1 Memorias Roubadas(
Em um quarto, o desenrolar da trama começa, em uma cama de solteiro coberta por um lençol fino de cor creme dorme uma jovem, apesar do silêncio dessa noite quente de verão ser apenas interrompido pelo som desgastado do ventilador, em seus sonhos a garota pressente o o aproximar da tormenta.
Ela é um dos poucos sensíveis a pressentir o terror prestes a ressurgir, esses mesmos sofrem em silêncio, como se tal sensibilidade fosse fruto da pobre imaginação humana.
Não é a primeira vez que seu momento mais íntimo é interrompido por um sentimento tão diferente que não pode assim como tantas outras coisas ser descrito na língua humana.
Então como um último sopro de vida, ao repente a jovem desperta, mas nem se move, apenas abre olhos como se soubesse que nenhum movimento poderia salvar ela da agonia de ter seu momento intocável violado por algo tão estranho, apenas coloca sua mão sobre o seu rosto e espera.
Por sorte dessa jovem garota, o fluxo do tempo corre de uma maneira tão inexorável, que sua capacidade de viver em tão pouco lhe priva da capacidade de entender-lo.
Assim que seu quarto se torna impregnado pela radiação dos raios da estrela mais próxima desse planeta pequeno, ela se levanta entra em uma porta que já estava previamente aberta em seu local de descanso, se despe e se banha com água quente, como se isso fizesse ela esquecer dos acontecimentos prévios.

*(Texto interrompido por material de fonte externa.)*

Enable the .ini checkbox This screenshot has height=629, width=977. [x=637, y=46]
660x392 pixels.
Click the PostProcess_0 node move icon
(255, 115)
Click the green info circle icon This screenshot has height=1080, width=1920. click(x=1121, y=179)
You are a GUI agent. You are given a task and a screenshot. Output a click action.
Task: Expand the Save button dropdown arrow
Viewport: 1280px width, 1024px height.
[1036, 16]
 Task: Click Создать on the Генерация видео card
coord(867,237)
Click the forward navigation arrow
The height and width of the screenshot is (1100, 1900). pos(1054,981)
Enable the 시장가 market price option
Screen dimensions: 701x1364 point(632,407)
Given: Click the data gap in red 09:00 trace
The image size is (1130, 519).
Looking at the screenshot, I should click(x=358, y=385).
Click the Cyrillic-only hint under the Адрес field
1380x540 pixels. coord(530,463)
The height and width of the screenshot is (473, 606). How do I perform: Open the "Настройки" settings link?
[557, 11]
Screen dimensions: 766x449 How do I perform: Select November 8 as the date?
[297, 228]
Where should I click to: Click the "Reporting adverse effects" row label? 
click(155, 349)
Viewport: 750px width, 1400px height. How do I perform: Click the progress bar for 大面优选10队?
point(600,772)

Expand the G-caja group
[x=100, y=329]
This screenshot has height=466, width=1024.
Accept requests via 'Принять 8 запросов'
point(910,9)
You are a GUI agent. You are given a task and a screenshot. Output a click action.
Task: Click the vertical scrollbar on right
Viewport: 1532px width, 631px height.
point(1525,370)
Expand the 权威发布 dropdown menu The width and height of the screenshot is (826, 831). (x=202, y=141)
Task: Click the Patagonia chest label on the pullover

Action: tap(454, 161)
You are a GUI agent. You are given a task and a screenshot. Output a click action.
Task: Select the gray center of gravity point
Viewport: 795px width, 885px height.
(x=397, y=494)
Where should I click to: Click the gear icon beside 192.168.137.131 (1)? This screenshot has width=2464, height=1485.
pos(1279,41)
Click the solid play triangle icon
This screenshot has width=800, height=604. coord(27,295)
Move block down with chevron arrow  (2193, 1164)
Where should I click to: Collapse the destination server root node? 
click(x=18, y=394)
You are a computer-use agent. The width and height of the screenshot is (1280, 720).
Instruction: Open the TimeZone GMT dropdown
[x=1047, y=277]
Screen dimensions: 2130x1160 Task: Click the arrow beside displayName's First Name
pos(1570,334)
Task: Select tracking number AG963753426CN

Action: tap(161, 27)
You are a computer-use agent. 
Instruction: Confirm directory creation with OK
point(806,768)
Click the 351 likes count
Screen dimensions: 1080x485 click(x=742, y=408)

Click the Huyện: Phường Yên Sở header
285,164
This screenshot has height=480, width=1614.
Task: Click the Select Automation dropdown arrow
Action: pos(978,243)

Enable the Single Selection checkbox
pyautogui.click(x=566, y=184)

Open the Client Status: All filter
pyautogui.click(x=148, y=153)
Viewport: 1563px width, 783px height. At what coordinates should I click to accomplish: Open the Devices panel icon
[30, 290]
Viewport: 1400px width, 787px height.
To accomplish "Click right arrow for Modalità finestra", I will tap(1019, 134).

Ao terminar de banhar-se a garota ainda despida olha sua imagem refletida num objeto na parede e admira suas formas simples e harmônicas, um sentimento totalmente a o oposto ao da noite passada, ela seca seu corpo e sai, de volta a sua rotina do ápice do verão.
Não demora muito até que ela ouça batidas na segunda porta do seu local de descanso onde uma voz em um fonema extremamente primitivo chama seu nome:
"Frida, o café está na mesa"
Era um chamado de seu progenitor para que é a jovem realizasse a primeira refeição do duro dia que estava por vir.
Rapidamente como se houvesse muito a se descobrir naquele dia ela saiu do quarto com o entusiasmo de um Vurlkahgrt.